Si può rinunciare all’usufrutto? Se sì, quali sono le modalità operative? In che modo, la rinuncia deve essere formalizzata? E qual è la rilevanza, ai fini fiscali, della rinuncia all’usufrutto da parte dell’usufruttuario?
Per rispondere alle suddette domande dobbiamo avere chiaro cosa è l’usufrutto. Si tratta di un diritto reale che riguarda una cosa (un bene). Il diritto reale per eccellenza è la proprietà.
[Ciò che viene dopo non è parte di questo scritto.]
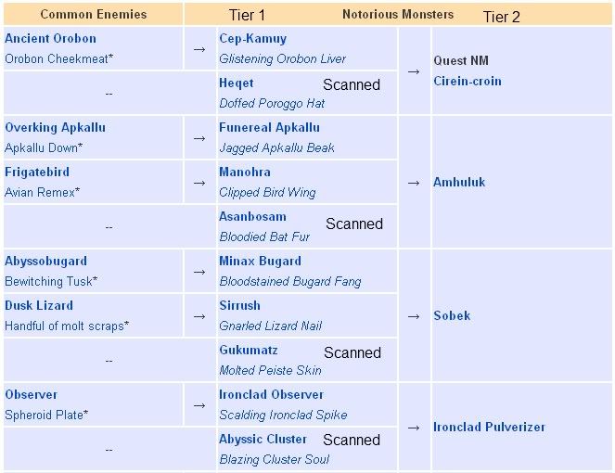Go to the Sobek tier 2 page
The image size is (615, 473).
pyautogui.click(x=452, y=316)
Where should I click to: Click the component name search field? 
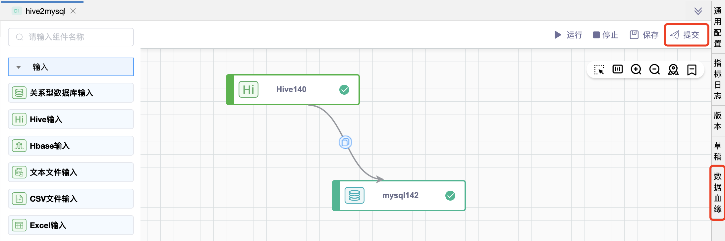(71, 37)
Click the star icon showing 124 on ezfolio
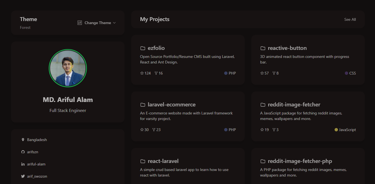 (141, 73)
L’usufrutto è un diritto reale di godimento di un bene altrui (mobile o immobile), con il rispetto della sua destinazione economica e delle limitazioni imposte dalla legge.
L’usufruttuario può godere del bene come se ne fosse il proprietario, avendo cura di non alterarne la destinazione economica, non venderlo, distruggerlo o alterarne la natura. Può anche godere di ogni utilità derivante dallo stesso, ragion per cui, in caso di usufrutto di bene immobile, ad esempio, egli può locare l’immobile e goderne i frutti (canoni di locazione).
Il diritto di usufrutto, come la maggior parte dei diritti reali di godimento, è un diritto disponibile; pertanto, il titolare del diritto di usufrutto può trasferire tale diritto ad altri soggetti oppure può rinunciare al diritto stesso.
L’usufruttuario può benissimo cedere il suo diritto di usufrutto (con la vendita o la donazione) e può anche costituire un’ipoteca sull’usufrutto stesso ma deve utilizzare il bene come se fosse il proprietario e con la diligenza del buon padre di famiglia.
Quanto dura il diritto di usufrutto?
L’usufrutto non può eccedere la durata della vita del suo titolare, se persona fisica. Ciò vuol dire che, in caso di morte dell’usufruttuario, l’usufrutto cessa definitivamente e non passa ai suoi eredi. Nel caso di persone giuridiche invece (società ad esempio), il diritto di usufrutto non può durare più di trent’anni. In buona sostanza, non esiste l’usufrutto perpetuo!
Si può rinunciare all’usufrutto?
La risposta è positiva. L’usufruttuario ha la facoltà di rinunciare al proprio diritto per qualunque ragione (anche di natura economica). Il titolare di un diritto di usufrutto non è obbligato a mantenere l’usufrutto fino alla sua scadenza e può rinunciare in qualsiasi momento all’usufrutto. Con l’estinzione del diritto d’usufrutto, viene ristabilita la piena titolarità del diritto di proprietà in capo al nudo proprietario, che tornerà a tutti gli effetti ad essere proprietario del bene.
La rinuncia all’usufrutto deve essere totale e non si può mantenere l’usufrutto solo su una parte del bene. Il primo effetto della rinuncia del diritto di usufrutto è quello di ristabilire il diritto di piena proprietà ed esclusiva in capo al nudo proprietario.
In che modo si può rinunciare all’usufrutto?
Tutti i contratti che costituiscono, modificano o trasferiscono il diritto di usufrutto su beni immobili e i relativi atti di rinuncia devono farsi per atto pubblico o per scrittura privata, a pena di nullità. Nella pratica, il diritto di usufrutto su beni immobili viene costituito sempre dal notaio perché per la trascrizione nei registri immobiliari occorre l’atto pubblico o la scrittura privata autenticata da pubblico ufficiale.
Una rinuncia non trascritta è valida tra le parti, ma inefficace nei confronti dei terzi (problema dell’opponibilità ai terzi), con la conseguenza che questi ultimi potrebbero validamente continuare a ritenere usufruttuario il rinunciante.
Dal punto di vista fiscale, secondo la recente ordinanza n. 2252 del 28 gennaio 2019 della Corte di Cassazione, l’atto di rinuncia al diritto di usufrutto ha effetti traslativi ed è tassato ai fini dell’imposta ipotecaria con aliquota proporzionale del 2%. La decisione dei giudici della Suprema Corte è in linea con l’orientamento della circolare 28/E del 2008 e la risoluzione 25 del 2007 dell’Agenzia delle Entrate.
La rinuncia a un diritto reale immobiliare deve essere considerata un trasferimento, dal momento che da essa deriva un arricchimento nella sfera giuridica altrui e, pertanto, sono dovute anche le imposte ipotecarie e catastali nella misura ordinaria.